Questions to answer:
A – In the interview about PurePave and Sponge Cities, what cost per kilometer is given for the former approach of digging up a street and installing storm systems?
B – Summarize the interview about PurePave and Sponge Cities in two sentences.

Excerpted text:
WT: WATERTODAY recently spoke with David Miller, former Toronto Mayer and Managing Director of C40 Cities. How would you envision incorporating your technology into a C40 City by making it a Sponge City?

Davis:Urbanization encourages the construction of grey infrastructure in cities. Excessive use and development of grey infrastructure can lead to water shortages, pollution, and overall degradation of water ecosystem services. Current urban architectural planning also creates many buildings, simultaneously limiting cities' green space, drainage, and rainwater collection ability. Consequently, rainfall cannot meet modern cities' water requirements and causes cities lots of problems regarding water ecology and aquatic environments.

The Sponge City philosophy is to distribute and retain water at its source, slow down water as it flows away from its source, clean water naturally, and adapt to water at the sink when water accumulates.

PurePave’s vision is to bring Sponge Cities to North America.

We invite every engineering firm, environmental consulting agency, architect, municipality and related Federal department to learn how this system can serve their clients and their mandates. We need visionaries from every department on our side in order to bring Sponge Cities to North America. Theres a looming infrastructure issue that can be mitigated starting now.

Imagine all the residential streets-built 100+ years ago in beautiful urban areas, without any stormwater infrastructure, that now have flood issues. Formerly, cities had one choice. Dig up the entire street, kill every nearby tree, install storm systems that discharge into waterways, and reinstate at a cost of $5-6 million per kilometer. Now we are looking at PurePave roads in these residential settings that will save cities millions, keep trees alive and be ready for use in weeks instead of years.

Imagine home builders receiving qualitative and quantitative stormwater credit for PurePave road shoulders and driveways, now able to reduce storm pond size and build more homes. This will maximize land use, reduce home prices and prevent stormwater runoff pollution.

Performance monitoring is key, which is why we integrate digital sensors into the pavement structures to help automate maintenance and ensure reliability of the pavement asset.

WT: As PurePave expands across North America what can you offer contractors who are interested in joining the PurePave movement?

Davis: Certified Installers open a new division of business in the blue ocean of sustainable surfacing and stormwater. Start with resurfacing if you're a small company, become a PurePave PRO if you can afford the setup costs of a mixer and truckload of material, or launch as a Regional Partner in manufacturing and installations at scale if you're a big player with distribution. PurePave launches demand generation in your territory and qualify all leads for installers to grow.

WT: What’s next?

Davis: Accelerating the transition toward sustainable infrastructure at scale in North America.

Market forces are on our side, and we need to work with visionaries and change-makers. PurePave systems will save North American Cities Billions on flood mitigation and the foregone capital costs of replacing at-capacity stormwater systems ahead of schedule. Developers save money on parking lots with reduced stormwater infrastructure requirements. Our Certified Installers can become leaders in green infrastructure in every major City.

SpongeCity.AI is nearly ready, a free tool that allows key groups to design, price and compare commercial / municipal sites with our PurePave systems. It provides preliminary stormwater reports and cost estimates to showcase both potential cost savings and the environmental benefits of using PurePave vs traditional systems on upcoming projects.

PurePave is in the process of licensing its manufacturing facilities to new regional partners. This will reduce the cost of logistics. Regional partners can vertically integrate to own both manufacturing and installations of PurePave using our custom set of equipment to serve their market at volume for an unbeatable permeable surfacing price point.

Supplied entries:
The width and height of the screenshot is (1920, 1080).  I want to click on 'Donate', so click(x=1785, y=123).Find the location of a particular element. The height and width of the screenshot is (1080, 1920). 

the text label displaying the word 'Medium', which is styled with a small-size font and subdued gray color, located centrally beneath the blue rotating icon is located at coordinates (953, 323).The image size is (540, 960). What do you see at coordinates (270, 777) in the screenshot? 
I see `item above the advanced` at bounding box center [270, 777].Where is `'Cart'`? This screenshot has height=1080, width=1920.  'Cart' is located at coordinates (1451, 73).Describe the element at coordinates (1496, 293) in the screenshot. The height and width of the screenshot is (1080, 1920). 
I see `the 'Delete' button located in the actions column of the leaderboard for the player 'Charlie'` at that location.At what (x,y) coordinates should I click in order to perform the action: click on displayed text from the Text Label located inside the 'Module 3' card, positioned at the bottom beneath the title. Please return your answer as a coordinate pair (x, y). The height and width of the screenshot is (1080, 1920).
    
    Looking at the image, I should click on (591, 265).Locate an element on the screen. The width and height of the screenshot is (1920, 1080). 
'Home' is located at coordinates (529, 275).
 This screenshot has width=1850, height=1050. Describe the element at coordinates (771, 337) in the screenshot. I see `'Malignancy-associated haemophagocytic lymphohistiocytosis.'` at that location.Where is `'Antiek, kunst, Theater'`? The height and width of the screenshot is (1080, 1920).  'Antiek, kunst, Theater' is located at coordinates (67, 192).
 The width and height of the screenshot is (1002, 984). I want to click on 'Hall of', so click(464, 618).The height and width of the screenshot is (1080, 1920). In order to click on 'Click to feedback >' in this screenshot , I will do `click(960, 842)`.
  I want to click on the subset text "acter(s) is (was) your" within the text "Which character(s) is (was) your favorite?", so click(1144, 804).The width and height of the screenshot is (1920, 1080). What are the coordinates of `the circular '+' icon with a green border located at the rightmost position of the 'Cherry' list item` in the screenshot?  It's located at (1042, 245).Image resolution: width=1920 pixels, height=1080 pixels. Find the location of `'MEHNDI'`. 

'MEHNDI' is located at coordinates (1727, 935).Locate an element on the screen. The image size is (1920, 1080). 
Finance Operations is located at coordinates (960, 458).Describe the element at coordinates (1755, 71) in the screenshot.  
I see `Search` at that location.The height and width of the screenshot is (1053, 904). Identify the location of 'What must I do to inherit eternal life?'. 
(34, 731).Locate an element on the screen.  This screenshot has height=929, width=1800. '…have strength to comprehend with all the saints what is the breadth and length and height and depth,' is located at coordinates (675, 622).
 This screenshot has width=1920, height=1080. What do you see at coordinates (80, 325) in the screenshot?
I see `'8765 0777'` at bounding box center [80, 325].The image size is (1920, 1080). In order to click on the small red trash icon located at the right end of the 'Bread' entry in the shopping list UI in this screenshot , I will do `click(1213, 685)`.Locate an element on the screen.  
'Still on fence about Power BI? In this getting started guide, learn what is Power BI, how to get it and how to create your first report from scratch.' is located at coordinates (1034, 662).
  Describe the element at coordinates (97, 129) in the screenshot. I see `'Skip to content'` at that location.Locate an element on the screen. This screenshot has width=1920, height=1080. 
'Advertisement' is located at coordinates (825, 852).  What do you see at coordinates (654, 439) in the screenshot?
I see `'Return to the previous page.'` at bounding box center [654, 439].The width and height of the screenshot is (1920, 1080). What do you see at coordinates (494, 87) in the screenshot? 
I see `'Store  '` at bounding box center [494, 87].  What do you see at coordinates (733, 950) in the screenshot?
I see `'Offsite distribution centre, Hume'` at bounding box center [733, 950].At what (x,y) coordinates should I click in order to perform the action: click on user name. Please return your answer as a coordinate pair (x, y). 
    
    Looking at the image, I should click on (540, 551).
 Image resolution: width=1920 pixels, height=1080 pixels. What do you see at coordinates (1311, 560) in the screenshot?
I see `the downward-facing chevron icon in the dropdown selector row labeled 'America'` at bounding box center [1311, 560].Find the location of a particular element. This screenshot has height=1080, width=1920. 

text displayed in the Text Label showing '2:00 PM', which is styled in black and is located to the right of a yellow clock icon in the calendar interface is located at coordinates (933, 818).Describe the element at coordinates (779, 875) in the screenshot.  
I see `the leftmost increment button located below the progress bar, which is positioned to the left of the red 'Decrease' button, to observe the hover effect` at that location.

Answers to each task:
A – $5-6 million per kilometer.

B – Excessive grey infrastructure and dense building limit cities' green space, drainage and rainwater collection, and PurePave aims to bring to North America the Sponge City approach of retaining water at its source, slowing it, cleaning it naturally and adapting to it where it accumulates. PurePave roads are presented as saving cities millions and keeping trees alive, with contractors able to join as installers, PurePave PROs or Regional Partners, and coming steps include the free SpongeCity.AI design tool and licensing manufacturing facilities to regional partners.